▶ DESCRIPTION OF THE TASK: Exactly as written, reproduce the lines from the one that contains "Task: Select the Backup radio button" through the end of the records.

[Entries taken from a collection]
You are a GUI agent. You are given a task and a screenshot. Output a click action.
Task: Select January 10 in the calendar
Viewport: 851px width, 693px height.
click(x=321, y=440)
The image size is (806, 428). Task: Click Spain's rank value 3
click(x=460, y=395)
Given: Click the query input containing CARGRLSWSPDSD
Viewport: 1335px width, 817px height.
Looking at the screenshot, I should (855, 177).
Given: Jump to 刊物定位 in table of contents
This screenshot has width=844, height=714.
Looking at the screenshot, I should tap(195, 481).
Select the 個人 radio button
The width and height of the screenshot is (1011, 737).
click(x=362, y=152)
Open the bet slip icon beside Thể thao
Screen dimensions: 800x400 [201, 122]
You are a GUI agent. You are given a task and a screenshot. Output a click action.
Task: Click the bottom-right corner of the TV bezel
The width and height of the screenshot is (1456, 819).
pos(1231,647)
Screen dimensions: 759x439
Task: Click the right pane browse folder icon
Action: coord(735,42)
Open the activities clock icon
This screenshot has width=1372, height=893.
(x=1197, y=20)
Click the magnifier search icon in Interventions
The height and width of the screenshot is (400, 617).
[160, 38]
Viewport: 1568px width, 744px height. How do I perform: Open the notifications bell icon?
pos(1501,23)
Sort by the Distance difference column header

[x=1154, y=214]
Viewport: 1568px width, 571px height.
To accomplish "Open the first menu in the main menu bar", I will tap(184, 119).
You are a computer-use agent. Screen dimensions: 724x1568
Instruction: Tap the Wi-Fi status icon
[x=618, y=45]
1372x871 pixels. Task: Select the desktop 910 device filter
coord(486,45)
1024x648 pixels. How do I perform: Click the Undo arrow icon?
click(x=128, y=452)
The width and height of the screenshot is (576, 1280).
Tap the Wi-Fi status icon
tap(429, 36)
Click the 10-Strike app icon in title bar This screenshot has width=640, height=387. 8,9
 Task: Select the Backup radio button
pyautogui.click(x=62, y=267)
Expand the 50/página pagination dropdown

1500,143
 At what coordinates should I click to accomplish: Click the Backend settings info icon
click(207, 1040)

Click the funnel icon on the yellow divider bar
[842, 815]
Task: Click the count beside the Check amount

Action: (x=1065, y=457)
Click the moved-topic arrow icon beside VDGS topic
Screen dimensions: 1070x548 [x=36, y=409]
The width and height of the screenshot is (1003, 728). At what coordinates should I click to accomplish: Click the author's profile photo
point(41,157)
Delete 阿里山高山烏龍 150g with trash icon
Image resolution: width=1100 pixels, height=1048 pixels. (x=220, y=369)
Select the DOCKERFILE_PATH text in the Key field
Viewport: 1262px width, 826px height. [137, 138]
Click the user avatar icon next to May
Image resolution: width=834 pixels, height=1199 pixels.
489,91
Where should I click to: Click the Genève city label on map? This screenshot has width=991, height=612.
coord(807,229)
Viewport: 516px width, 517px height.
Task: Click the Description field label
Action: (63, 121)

▶ SOLUTION FOR THIS EXERCISE:
 Task: Select the Backup radio button
pyautogui.click(x=62, y=267)
Expand the 50/página pagination dropdown

1500,143
 At what coordinates should I click to accomplish: Click the Backend settings info icon
click(207, 1040)

Click the funnel icon on the yellow divider bar
[842, 815]
Task: Click the count beside the Check amount

Action: (x=1065, y=457)
Click the moved-topic arrow icon beside VDGS topic
Screen dimensions: 1070x548 [x=36, y=409]
The width and height of the screenshot is (1003, 728). At what coordinates should I click to accomplish: Click the author's profile photo
point(41,157)
Delete 阿里山高山烏龍 150g with trash icon
Image resolution: width=1100 pixels, height=1048 pixels. (x=220, y=369)
Select the DOCKERFILE_PATH text in the Key field
Viewport: 1262px width, 826px height. [137, 138]
Click the user avatar icon next to May
Image resolution: width=834 pixels, height=1199 pixels.
489,91
Where should I click to: Click the Genève city label on map? This screenshot has width=991, height=612.
coord(807,229)
Viewport: 516px width, 517px height.
Task: Click the Description field label
Action: (63, 121)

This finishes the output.